O Partha, considering that the individual unit of consciousness is eternal, unborn, imperishable and indestructible, how can a person kill anyone, and whom does he kill?
Bhagavad Gita - Chapter 2 - Sankhya Yoga - The Yoga of Analysis
tatha sharirani vihaya jirnany-anyani samyati navani dehi Just as one removes old clothes and accepts new ones, similarly the embodied unit of consciousness gives up old bodies and accepts new bodies.
Weapons cannot cut the individual consciousness; it cannot be burned by fire; water cannot wet it and air cannot dry it.
It is indestructible, incombustible, insoluble and cannot be withered. It is eternal, all-pervading, unchanging, immovable and primeval.
It is said that it is imperceptible, inconceivable and immutable. Thus, understanding the nature of individual embodied consciousness, it is inappropriate for you to lament.

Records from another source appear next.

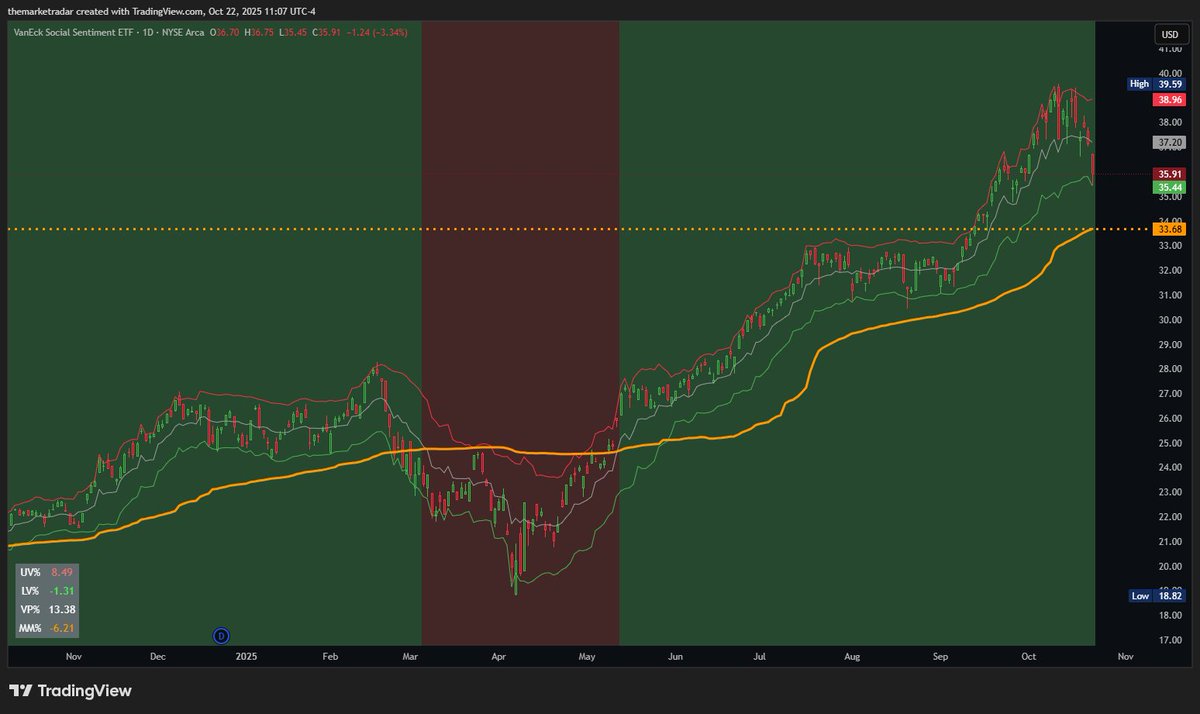Viewport: 1200px width, 714px height.
Task: Open the USD currency selector
Action: [1168, 35]
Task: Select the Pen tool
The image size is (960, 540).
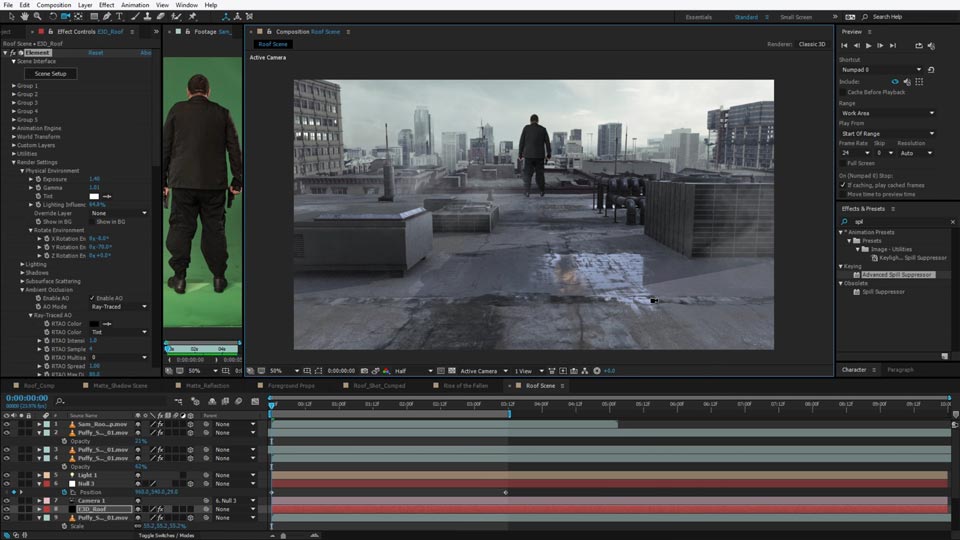Action: (107, 16)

Even if you believe that the individual consciousness is eternally subject to birth and death, still you have no reason to lament, O mighty-armed one.
For one who is born, death is certain. For one who is dead, birth is certain. Therefore, you should not grieve over that which is inevitable.
O Bharata, all living beings are unmanifest before birth, manifest between birth and death, and again unmanifest after death. What then is the reason for lamentation?
Some consider the individual conscious unit as astounding, some describe it as astounding, others hear of it as astounding – and some, even after having heard about it, have no knowledge of it.
This individual unit of consciousness dwells within the bodies of every living being, O descendent of Bharata. Thus, you should not lament for anyone.